**ЦИТИРУЕМЫЙ ОТРЫВОК**

=======

Россия потеряла очередной спутник. "Экспресс-АМ4" был отправлен с Байконура сегодня ночью. К 10:45 утра спутник должен был выйти на орбиту. Но не вышел. Исчез среди звёзд.
Пока обнаружился только разгонный блок "Бриз-М". О самом спутнике никакой информации по прежнему нет. То ли он отстыковался и сгорел в атмосфере. То ли ушёл на некую нерасчётную орбиту. Спутник "Экспресс", застрахованный на около 7 млрд рублей, был предназначен для создания системы цифрового телевещания. Её строительство должно начаться с Дальнего востока. Планировалось до 2013 года вывести на орбиту еще шесть аналогичных спутников.
За последние девять месяцев Россия потеряла уже пять спутников - если считать вместе с "Экспрессом". Что происходит в российской космонавтике, обсуждаем с членом-корреспондентом Российской академии космонавтики им. Циолковского, доктором наук американского университета Джонса Гопкинса Юрием Карашем.

=======

**ЗАПИСАННЫЕ ДАННЫЕ**
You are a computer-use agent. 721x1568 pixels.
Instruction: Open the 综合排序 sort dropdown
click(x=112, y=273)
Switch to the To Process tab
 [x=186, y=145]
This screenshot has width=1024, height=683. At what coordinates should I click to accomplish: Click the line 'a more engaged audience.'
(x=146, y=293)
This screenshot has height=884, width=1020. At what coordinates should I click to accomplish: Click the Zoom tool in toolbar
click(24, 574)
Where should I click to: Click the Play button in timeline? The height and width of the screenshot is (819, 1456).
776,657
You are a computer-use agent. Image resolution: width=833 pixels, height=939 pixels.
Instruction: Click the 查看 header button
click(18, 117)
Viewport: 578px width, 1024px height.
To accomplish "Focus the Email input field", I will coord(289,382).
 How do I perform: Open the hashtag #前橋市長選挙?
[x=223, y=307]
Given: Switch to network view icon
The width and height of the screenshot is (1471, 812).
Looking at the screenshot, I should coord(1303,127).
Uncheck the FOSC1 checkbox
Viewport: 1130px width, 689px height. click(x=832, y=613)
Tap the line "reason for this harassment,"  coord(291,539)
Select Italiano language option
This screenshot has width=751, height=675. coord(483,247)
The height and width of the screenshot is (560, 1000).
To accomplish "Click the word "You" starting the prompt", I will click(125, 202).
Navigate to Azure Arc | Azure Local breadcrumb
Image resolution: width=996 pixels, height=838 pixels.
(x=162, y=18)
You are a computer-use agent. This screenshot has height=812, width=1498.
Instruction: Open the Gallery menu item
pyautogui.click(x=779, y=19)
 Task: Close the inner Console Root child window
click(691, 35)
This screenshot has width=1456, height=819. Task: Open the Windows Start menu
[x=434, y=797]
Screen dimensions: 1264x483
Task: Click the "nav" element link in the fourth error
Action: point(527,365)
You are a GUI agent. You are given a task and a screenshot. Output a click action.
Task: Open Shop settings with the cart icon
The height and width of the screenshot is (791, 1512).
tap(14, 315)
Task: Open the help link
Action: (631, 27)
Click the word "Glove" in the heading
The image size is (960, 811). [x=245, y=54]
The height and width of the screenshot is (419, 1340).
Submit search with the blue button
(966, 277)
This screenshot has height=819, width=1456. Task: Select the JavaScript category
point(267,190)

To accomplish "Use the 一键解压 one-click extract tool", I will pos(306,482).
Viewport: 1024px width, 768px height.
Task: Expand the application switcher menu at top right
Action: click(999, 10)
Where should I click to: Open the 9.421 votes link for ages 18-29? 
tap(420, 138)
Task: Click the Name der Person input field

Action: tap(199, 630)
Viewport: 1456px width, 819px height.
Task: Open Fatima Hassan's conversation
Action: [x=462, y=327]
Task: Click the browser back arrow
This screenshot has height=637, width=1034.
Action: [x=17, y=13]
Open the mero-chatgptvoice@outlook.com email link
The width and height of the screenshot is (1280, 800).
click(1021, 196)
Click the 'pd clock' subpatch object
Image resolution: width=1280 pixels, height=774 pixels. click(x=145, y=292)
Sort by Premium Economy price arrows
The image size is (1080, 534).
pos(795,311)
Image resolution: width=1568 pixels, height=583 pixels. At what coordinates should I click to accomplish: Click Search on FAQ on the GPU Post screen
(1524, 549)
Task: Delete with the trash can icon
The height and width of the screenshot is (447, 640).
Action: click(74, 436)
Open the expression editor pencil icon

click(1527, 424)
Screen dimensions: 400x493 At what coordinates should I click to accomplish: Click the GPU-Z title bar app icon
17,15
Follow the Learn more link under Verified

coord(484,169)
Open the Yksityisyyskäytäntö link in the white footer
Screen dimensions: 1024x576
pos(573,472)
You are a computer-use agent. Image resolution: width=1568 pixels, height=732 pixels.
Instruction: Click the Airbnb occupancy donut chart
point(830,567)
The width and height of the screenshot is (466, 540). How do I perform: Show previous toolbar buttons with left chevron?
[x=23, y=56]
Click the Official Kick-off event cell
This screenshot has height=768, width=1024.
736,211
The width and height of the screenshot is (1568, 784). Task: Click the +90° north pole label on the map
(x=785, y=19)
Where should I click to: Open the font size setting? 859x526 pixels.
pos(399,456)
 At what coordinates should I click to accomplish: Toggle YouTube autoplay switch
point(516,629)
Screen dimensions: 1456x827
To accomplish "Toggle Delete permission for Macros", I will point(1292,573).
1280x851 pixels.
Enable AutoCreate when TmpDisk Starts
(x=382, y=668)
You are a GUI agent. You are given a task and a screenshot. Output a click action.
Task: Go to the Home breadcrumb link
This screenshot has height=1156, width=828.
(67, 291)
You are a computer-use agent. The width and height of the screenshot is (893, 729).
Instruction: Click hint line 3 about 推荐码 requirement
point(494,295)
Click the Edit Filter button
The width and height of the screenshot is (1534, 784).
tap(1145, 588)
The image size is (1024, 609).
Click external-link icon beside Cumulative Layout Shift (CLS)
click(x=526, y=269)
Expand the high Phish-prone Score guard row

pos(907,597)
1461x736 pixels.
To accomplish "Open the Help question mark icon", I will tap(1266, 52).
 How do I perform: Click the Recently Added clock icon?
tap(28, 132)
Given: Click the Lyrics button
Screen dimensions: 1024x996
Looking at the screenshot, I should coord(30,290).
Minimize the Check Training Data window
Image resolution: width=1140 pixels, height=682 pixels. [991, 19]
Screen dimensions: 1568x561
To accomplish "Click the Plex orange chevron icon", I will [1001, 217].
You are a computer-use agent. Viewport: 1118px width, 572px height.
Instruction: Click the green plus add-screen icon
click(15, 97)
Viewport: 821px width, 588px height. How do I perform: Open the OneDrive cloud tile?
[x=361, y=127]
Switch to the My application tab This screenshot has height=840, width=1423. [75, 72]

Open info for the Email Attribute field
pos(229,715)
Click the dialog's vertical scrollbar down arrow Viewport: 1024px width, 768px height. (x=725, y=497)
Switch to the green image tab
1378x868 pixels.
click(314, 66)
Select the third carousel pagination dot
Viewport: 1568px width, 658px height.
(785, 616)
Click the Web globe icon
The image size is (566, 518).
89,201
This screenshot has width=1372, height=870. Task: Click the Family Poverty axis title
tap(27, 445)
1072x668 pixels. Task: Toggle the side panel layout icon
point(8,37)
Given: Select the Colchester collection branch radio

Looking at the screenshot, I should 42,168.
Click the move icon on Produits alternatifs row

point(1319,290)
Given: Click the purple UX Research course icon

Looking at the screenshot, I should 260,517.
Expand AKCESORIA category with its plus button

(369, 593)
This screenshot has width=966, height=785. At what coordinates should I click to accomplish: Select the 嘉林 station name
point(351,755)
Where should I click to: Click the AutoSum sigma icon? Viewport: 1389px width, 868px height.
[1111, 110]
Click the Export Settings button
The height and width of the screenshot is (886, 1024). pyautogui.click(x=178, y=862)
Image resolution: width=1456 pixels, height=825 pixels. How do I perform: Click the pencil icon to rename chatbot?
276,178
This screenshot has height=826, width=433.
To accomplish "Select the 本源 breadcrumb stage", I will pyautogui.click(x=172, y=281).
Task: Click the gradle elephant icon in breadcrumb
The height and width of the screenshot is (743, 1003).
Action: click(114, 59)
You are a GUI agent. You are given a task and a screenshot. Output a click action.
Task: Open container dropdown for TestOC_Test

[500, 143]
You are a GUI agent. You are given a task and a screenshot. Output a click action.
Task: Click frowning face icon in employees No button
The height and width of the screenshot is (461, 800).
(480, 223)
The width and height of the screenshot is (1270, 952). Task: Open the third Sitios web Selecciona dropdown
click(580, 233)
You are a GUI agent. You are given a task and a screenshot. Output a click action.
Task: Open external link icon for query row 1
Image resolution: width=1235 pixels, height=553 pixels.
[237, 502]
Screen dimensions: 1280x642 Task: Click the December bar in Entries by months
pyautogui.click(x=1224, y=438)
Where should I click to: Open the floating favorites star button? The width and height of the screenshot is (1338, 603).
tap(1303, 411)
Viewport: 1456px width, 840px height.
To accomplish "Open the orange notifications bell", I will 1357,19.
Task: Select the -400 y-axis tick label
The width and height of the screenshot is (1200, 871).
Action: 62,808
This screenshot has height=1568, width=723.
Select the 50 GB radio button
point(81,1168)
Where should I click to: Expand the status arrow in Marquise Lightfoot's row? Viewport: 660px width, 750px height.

=======

**ЗАДАНИЕ**
Сколько спутников Россия потеряла за последние девять месяцев, согласно отрывку о пропаже «Экспресса-АМ4»? Пункты выше не понадобятся.

**ОТВЕТ НА ЗАДАНИЕ**
Пять спутников, если считать вместе с «Экспрессом».